▶ [What to work on] Scan the entries below and extract each line with the word "options" in it.

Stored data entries
---+---

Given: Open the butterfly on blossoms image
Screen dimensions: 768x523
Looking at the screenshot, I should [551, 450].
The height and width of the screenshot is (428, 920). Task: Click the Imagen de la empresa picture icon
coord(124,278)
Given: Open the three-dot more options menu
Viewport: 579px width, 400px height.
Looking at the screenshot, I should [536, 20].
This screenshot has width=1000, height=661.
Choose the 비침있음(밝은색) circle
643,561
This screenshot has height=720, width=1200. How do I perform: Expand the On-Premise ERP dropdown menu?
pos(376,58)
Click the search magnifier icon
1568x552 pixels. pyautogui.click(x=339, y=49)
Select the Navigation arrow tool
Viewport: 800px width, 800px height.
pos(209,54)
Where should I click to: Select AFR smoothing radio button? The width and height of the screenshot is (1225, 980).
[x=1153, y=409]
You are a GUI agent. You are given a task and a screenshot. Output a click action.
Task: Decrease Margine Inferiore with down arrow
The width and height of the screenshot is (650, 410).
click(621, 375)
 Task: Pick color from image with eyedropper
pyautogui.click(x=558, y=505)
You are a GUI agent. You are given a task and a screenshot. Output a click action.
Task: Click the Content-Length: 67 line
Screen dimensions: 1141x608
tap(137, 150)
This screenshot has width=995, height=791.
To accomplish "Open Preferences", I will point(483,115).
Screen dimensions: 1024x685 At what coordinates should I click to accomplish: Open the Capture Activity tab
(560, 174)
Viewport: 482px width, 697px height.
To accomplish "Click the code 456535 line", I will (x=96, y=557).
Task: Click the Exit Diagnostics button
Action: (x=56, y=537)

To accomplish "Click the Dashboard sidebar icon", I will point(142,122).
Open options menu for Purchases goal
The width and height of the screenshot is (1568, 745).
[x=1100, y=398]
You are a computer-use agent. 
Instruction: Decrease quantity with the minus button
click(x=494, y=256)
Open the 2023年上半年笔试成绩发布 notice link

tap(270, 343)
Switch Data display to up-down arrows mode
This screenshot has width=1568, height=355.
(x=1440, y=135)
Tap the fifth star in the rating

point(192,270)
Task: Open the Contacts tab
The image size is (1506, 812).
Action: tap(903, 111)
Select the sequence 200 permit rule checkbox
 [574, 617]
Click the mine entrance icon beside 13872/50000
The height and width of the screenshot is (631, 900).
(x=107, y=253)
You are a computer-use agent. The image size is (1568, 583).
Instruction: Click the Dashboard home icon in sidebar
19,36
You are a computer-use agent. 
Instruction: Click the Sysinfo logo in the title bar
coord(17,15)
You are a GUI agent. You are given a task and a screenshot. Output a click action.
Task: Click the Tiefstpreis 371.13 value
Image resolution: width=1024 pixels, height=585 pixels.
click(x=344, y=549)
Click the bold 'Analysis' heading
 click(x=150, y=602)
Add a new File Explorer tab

---+---

▶ [Your solution]
Given: Open the three-dot more options menu
Open options menu for Purchases goal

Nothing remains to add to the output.